> _PASSAGE TO READ_:
::::

I saw an answer in stackoverflow about binomial here
The answerer provide some nice explanation how can binomial can be calculated by pascal triangle.
But I'm still not sure how to convert this
N! N! N! (N-K)
---------------- = -------------------- = -------- x -----
(N-K-1)! (K+1)! (N-K)!/(N-K) K!(K+1) (N-K)!K! (K+1)
And then the correlation with this
(N choose K+1) = (N choose K) * (N-K)/(K+1)
and this
N!
---- = 1
N!0!
with pascal triangle?
Thanks!
The question you refer to shows how to compute a function which computes $\binom{a}{b}$ recursively instead of using the definition of $\binom{a}{b}$.
Instead of using the definition
$$ \binom{n}{k+1} = \frac{n!}{(n-(k+1))!(k+1)!} $$
one can do
$$ \binom{n}{k+1} = \binom{n}{k} \frac{n-(k+1)+1}{k+1} $$
so one must calculate the same function but for $k$ instead of $k+1$. One can apply the same formula replacing $k+1$ by $k$
$$ \binom{n}{k+1} = \binom{n}{k} \frac{n-(k+1)+1}{k+1} = \bigg( \binom{n}{k-1} \frac{n-k+1}{k}\bigg) \frac{n-(k+1)+1}{k+1} $$
and now you get $k-1$, so every time you get the same function but with one of the variables decreasing by one.
This is easy to give to a computer, but it must stop somewhere. To do that, one has that by definition $$ \binom{n}{k-k}=\binom{n}{0}=\frac{n!}{(n-0)!0!}=\frac{n!}{n!1} $$ so $\binom{n}{0}$ does not depend on $\binom{n}{-1}$.
To put it short, Pascal's triangle is an array where the $n$-th floor has $\binom{n}{0}$ up to $\binom{n}{n}$

::::

Reproduce the part of the thread on binomial coefficients that begins at the words "with pascal triangle?" and stops after "decreasing by one.". The items after the thread on binomial coefficients are separate material.

::::

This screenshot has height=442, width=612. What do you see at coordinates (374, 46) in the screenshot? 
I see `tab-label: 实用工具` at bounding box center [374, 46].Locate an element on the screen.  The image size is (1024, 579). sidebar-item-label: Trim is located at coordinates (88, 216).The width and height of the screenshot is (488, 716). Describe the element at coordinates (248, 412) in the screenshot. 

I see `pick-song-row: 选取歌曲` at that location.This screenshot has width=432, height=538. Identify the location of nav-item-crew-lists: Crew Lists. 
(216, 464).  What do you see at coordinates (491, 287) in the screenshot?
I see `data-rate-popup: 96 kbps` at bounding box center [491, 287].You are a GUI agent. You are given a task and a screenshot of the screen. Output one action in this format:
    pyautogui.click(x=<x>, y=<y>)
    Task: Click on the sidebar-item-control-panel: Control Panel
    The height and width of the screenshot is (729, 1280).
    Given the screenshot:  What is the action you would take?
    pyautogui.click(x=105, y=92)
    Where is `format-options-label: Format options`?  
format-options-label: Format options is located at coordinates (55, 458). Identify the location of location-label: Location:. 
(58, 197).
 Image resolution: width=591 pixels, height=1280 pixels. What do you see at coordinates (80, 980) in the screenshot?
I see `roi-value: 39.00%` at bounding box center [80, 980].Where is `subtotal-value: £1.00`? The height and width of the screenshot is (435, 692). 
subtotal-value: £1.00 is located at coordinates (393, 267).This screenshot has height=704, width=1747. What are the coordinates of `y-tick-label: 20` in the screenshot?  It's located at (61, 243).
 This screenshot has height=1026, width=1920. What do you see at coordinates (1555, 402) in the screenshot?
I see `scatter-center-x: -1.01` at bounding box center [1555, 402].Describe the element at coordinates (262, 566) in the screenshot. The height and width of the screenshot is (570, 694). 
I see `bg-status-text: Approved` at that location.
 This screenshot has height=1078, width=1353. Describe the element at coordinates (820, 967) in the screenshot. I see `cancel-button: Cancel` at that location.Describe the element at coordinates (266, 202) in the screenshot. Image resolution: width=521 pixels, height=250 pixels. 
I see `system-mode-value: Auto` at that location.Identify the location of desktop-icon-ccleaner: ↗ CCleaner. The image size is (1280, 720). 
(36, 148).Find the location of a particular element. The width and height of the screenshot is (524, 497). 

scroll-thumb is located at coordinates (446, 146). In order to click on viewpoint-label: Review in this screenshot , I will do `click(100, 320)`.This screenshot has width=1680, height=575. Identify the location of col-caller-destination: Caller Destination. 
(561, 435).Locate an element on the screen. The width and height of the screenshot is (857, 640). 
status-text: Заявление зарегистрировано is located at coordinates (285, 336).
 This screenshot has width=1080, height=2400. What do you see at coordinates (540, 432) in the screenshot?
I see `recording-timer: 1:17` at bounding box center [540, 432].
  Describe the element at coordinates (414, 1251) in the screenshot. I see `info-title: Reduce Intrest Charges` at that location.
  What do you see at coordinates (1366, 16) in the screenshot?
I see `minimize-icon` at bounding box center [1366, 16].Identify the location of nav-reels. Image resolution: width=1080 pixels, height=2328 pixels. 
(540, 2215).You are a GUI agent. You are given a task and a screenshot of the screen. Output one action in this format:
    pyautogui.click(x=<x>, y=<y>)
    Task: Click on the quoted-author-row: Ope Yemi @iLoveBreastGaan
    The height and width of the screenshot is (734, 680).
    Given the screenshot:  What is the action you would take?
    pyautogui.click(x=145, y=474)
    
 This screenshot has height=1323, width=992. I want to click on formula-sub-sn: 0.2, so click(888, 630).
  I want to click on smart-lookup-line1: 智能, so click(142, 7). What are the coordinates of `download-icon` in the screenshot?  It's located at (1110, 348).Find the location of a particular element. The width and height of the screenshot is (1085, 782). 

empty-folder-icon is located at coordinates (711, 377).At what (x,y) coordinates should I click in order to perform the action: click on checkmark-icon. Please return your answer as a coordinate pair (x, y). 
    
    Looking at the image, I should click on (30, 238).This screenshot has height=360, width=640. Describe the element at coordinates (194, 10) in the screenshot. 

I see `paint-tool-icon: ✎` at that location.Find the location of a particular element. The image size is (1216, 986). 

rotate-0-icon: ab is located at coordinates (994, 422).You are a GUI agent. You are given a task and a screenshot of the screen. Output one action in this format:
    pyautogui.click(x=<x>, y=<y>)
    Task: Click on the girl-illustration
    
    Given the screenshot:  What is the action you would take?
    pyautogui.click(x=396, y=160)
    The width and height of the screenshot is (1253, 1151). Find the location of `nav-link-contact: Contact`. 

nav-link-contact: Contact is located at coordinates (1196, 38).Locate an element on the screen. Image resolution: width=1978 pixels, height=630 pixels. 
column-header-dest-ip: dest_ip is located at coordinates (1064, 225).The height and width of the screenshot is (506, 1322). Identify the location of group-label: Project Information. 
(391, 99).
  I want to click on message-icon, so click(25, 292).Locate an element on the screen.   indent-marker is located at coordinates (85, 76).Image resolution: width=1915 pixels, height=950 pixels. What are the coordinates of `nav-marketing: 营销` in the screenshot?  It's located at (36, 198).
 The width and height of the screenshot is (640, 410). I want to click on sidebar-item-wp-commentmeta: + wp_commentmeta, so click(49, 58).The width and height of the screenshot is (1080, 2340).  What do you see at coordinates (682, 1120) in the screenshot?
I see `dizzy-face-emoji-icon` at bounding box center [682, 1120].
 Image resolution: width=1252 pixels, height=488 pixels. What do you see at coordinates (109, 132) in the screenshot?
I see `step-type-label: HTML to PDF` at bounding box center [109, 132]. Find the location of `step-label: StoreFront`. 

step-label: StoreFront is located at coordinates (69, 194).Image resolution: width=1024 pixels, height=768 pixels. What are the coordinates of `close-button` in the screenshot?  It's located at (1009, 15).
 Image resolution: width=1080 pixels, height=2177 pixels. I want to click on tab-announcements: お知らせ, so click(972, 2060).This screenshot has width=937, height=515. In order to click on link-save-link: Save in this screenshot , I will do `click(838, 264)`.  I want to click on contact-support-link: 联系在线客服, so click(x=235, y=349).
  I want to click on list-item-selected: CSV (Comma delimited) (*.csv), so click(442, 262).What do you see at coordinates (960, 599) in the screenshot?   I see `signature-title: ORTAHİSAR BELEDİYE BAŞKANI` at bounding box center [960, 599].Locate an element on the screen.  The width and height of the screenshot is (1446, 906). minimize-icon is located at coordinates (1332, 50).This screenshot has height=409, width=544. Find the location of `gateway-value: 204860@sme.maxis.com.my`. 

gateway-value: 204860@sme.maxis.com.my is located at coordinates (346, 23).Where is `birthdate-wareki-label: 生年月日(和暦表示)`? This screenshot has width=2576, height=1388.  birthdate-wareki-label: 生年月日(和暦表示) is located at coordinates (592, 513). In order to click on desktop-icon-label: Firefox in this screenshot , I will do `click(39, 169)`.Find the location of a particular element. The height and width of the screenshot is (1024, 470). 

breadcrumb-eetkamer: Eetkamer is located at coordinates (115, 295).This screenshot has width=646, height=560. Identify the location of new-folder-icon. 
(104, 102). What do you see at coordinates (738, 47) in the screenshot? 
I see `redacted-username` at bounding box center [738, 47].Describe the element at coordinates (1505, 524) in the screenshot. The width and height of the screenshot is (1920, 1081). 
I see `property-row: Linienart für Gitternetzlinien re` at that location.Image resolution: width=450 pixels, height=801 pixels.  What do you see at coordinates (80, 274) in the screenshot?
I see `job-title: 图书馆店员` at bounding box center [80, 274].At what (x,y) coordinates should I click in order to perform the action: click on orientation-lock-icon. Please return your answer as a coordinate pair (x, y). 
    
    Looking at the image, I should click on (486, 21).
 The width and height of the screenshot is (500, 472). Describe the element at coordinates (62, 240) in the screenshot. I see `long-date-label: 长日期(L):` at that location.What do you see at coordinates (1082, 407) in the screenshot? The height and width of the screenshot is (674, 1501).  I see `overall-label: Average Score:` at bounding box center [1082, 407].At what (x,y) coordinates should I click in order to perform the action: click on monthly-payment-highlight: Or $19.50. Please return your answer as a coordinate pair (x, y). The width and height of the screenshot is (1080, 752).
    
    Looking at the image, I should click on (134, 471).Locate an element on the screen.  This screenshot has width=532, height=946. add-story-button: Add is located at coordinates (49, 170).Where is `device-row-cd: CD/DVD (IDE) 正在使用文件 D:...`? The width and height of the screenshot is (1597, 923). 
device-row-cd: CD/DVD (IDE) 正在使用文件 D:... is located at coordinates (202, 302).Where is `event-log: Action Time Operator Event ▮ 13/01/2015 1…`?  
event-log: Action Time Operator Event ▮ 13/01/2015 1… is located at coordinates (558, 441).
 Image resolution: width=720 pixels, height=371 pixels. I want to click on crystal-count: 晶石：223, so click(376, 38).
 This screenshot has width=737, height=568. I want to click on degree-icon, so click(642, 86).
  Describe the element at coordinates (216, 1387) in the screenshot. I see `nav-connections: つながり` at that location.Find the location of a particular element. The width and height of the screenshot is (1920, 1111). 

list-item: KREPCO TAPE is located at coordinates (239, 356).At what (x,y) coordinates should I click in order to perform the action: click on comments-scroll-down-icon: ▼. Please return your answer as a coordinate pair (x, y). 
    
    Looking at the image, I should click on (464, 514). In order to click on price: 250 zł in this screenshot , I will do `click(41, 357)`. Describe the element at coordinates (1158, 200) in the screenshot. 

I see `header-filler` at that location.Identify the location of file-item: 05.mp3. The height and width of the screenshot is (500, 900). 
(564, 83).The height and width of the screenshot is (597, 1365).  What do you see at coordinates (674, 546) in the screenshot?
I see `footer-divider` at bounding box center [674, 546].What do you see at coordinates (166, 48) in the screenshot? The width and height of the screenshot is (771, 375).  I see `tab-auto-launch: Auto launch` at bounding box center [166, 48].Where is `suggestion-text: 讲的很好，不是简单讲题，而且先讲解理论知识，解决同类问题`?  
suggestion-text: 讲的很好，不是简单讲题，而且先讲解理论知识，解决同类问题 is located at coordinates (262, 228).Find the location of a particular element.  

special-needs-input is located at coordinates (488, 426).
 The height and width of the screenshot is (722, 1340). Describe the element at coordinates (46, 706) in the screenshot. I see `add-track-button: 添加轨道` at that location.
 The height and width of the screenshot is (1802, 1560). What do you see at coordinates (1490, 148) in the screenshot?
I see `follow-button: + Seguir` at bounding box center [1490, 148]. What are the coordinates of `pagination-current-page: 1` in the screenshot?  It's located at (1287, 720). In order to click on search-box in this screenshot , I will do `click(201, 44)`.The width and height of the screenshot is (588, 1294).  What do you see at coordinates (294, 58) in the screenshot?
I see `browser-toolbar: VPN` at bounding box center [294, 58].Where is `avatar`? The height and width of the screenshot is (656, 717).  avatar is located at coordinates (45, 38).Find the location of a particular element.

::::

> _TASK RESPONSE_:
with pascal triangle?
Thanks!
The question you refer to shows how to compute a function which computes $\binom{a}{b}$ recursively instead of using the definition of $\binom{a}{b}$.
Instead of using the definition
$$ \binom{n}{k+1} = \frac{n!}{(n-(k+1))!(k+1)!} $$
one can do
$$ \binom{n}{k+1} = \binom{n}{k} \frac{n-(k+1)+1}{k+1} $$
so one must calculate the same function but for $k$ instead of $k+1$. One can apply the same formula replacing $k+1$ by $k$
$$ \binom{n}{k+1} = \binom{n}{k} \frac{n-(k+1)+1}{k+1} = \bigg( \binom{n}{k-1} \frac{n-k+1}{k}\bigg) \frac{n-(k+1)+1}{k+1} $$
and now you get $k-1$, so every time you get the same function but with one of the variables decreasing by one.